* Begin Document segment *

Odd parsing of `**ABC*`

Question

Odd parsing of `**ABC*`

Closed this issue 2 years ago · 3 comments

Three common-mark parsers parse **A*B*C* differently:

cmark          : `<em><em>A</em>B</em>C*`
commonmark.js  : `*<em>A<em>B</em>C</em>`
comrak         : `**A<em>B</em>C*`

I think (but could easily be wrong...) that the commonmark.js version is correct due to the reasoning outlined in kivikakk/comrak#217

First we consider ** it can't end an emph, as there are no earlier ones.

Next we consider the * in A*B. It is both left-and-right flanking and so can start or end emph.
We look backwards from there and find the starting** - this can start emph, but we're not allowed to use it since
the lengths of ** and * add to 3. - there are no earlier entries so we move on.

Next we consider the* in B*C - again both left and right flanking. Searching backward we hit the* in A*B - the sum of the lengths is not 3 so we can use it. This means we now have **ABC*. We move on.

FInally we reach the ending *. It is only right-flanking - so it can only end emph. Searching backward we find the initial **. The** can only start emph and the final *can only end emph, so the sum-to-3 issue does not occur - and they match, giving*ABC.

Answer 1 · 2022-06-24T16:25:38.000Z

Yes, commonmark.js is correct. But cmark is correct too, at least the version I have:

% build/src/cmark 
**a*b*c*
<p>*<em>a<em>b</em>c</em></p>

Answer 2 · 2022-06-24T16:26:35.000Z

This is with the current dev version, by the way.
I haven't tested other releases, but are you sure your cmark gives this result?

Answer 3 · 2022-06-25T00:06:47.000Z

Oh - that's super embarrassing. I had pulled the most recent version but hadn't reset my HEAD to the new branch.
So I was testing with a 6-year-old (!) version of cmark. After updating to the right commit it all works fine.

Sorry, and thanks.

* End Document segment *
* Begin Listed entries *

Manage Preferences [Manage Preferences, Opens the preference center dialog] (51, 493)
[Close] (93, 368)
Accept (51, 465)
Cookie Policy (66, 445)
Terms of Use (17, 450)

* End Listed entries *

■ Short problem 1 ■
Reproduce the stretch of the Markdown emphasis thread from "Oh - that's" through "Sorry, and thanks.".
■ Short problem 2 ■
For each statement about the Markdown emphasis thread, answer yes or no according to whether the thread agrees with it, and quote the words that decide it. (a) The first reply judges the commonmark.js output to be incorrect. (b) One reply reports that the cmark version that had been tested was about six years old. (c) The reply that ran cmark on the input used a released version rather than a development version.

■ Correct answer 1 ■
Oh - that's super embarrassing. I had pulled the most recent version but hadn't reset my HEAD to the new branch.
So I was testing with a 6-year-old (!) version of cmark. After updating to the right commit it all works fine.

Sorry, and thanks.

■ Correct answer 2 ■
(a) No: "Yes, commonmark.js is correct."
(b) Yes: "So I was testing with a 6-year-old (!) version of cmark."
(c) No: "This is with the current dev version, by the way."